Failover用の配信設定は別に作成するため,こちらにはサイト配信用のプロパティホスト名"site.myexample.com"のみ設定します.

 

B. Defaultルール

 

これまでと同様にサイト配信のための基本設定を行います.

 

C. Site Failoverルール

これまでと同様にOHDの設定を行います.

 

D. Faiover Triggerルール

Failoverの条件とその時の動作を規定します.

 

D-2. Site Failoverビヘイビア

Actionの項目で"Use alternate hostname on provider network"を選択します.また,Alternate Hostname on Provider Networkの項目では.Failover用の配信ホスト名である"failover.myexample.com"を指定します.これによって,Failover発生時にアカマイエッジサーバ上の"failover.myexample.com"の配信設定が参照されることになります.

 

 

以上がサイト配信設定になります.これまでのFailover設定にはあったSorryコンテンツ配信のためのルール("Sorry Cotentn", "Sorry Base Page"ルール)は後述のFailover用の配信設定内で設定されることになります.

 

 

5.3 Luna上での設定 - Failover用の配信設定 (Sorryコンテンツを配信する側)

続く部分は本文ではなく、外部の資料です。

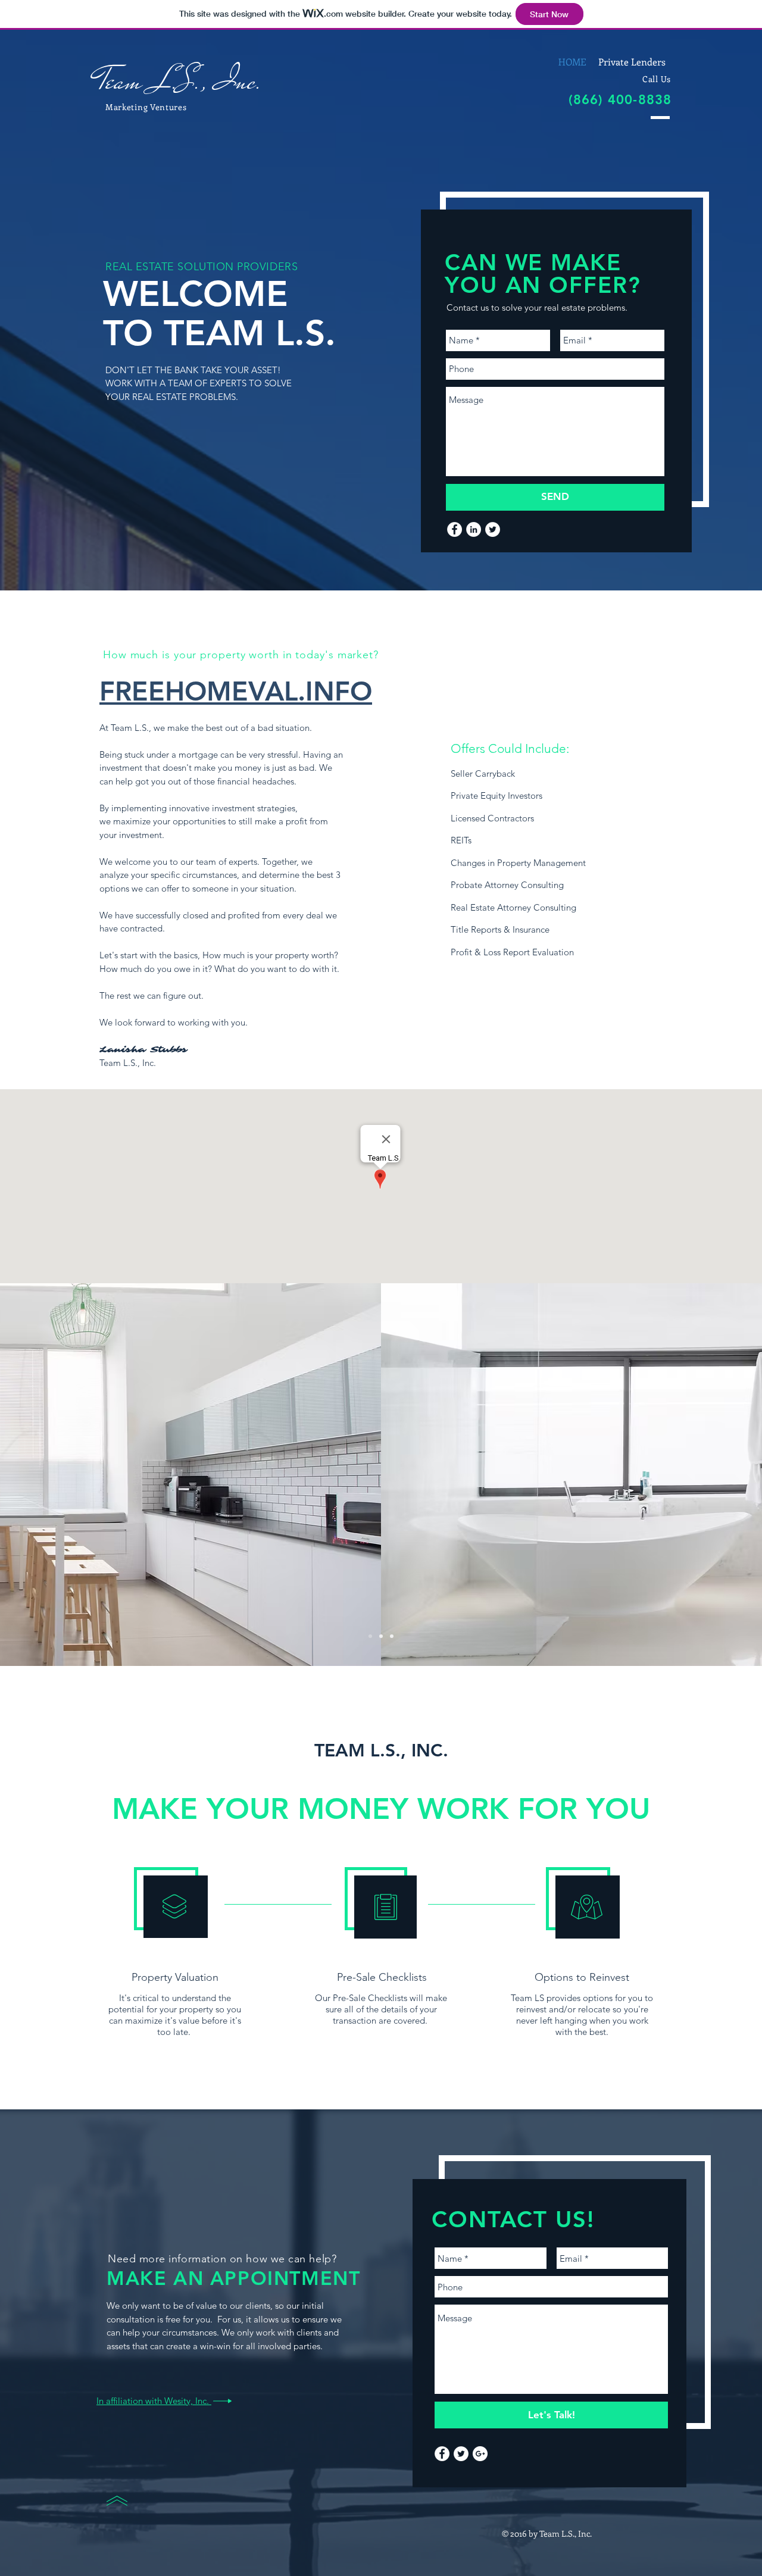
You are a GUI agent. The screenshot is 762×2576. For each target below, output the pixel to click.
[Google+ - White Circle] (480, 2453)
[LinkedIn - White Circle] (473, 529)
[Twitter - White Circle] (492, 529)
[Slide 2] (381, 1636)
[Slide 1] (370, 1636)
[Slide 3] (392, 1636)
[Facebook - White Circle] (454, 529)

Failover時にSorryコンテンツを配信するための配信設定になります.これを通常のサイト配信設定とは別に作成します.Luna上での配信設定のメイン画面の上部から見ていきましょう.

X. 配信ホスト名(プロパティホスト名)

上記の通り,Failover用のプロパティホスト名である"failover.myexample.com"を設定します.Sorryページの組み込みコンテンツはこの配信ホスト名でエッジサーバにアクセスすることになるため,サイト公開前にこの配信ホスト名をDNS登録(CNAME)する必要があります.また,同様の理由でSSL配信の場合にはSSL証明書の取得が必要になります.

 

Y. Defaultルール

 

DefaultルールではSorryコンテンツを配信するためのオリジンサーバの設定や各種キャッシュ,パス設定を行います.この配信設定はFailover時にしかアクセスが来ることがないため,これまでの設定であったような通常のサイト用コンテンツとFailover用コンテンツとを分離するためのマッチ条件などが不要になっています.

 

Z. Sorry Base Pageルール

こちらはSorryコンテンツのベースページ(sorry.html)をレスポンスコード503かつクライアント側でのキャッシュを許可しないための設定になります.この部分に関しては,これまでの設定と同様になります.

 

以上が,ユーザー代替オリジンサーバを用いてFailover用の配信設定によってSorryコンテンツを配信する場合の実装方法になります.

 

 

6. むすび

 

今回はFailoverに関しての一連の記事のまとめとして,Failover時のアカマイの動作の方式について比較し,利用用途に応じてどのようにFailoverの機能を使うべきかについて解説しました.また,後半では前回カバーできなかった代替オリジンサーバを用いたSorryコンテンツ配信設定について解説しました.異常系であるFailover動作は,ウェブサイトが正常に動作している間は全く隠れて見えない機能です.しかし,システム障害が発生した時であっても,サービスを継続するための最低限のコンテンツを配信することでビジネスインパクトを最小限に抑えることを可能にする価値のある機能です.これを機にFailoverの導入や設定の見直しの検討をされてみてはどうでしょうか.

 

注意: LUNAの表示する言語をEnglishとしております.日本語の場合には表示されるメニュー名が翻訳されていることがあります.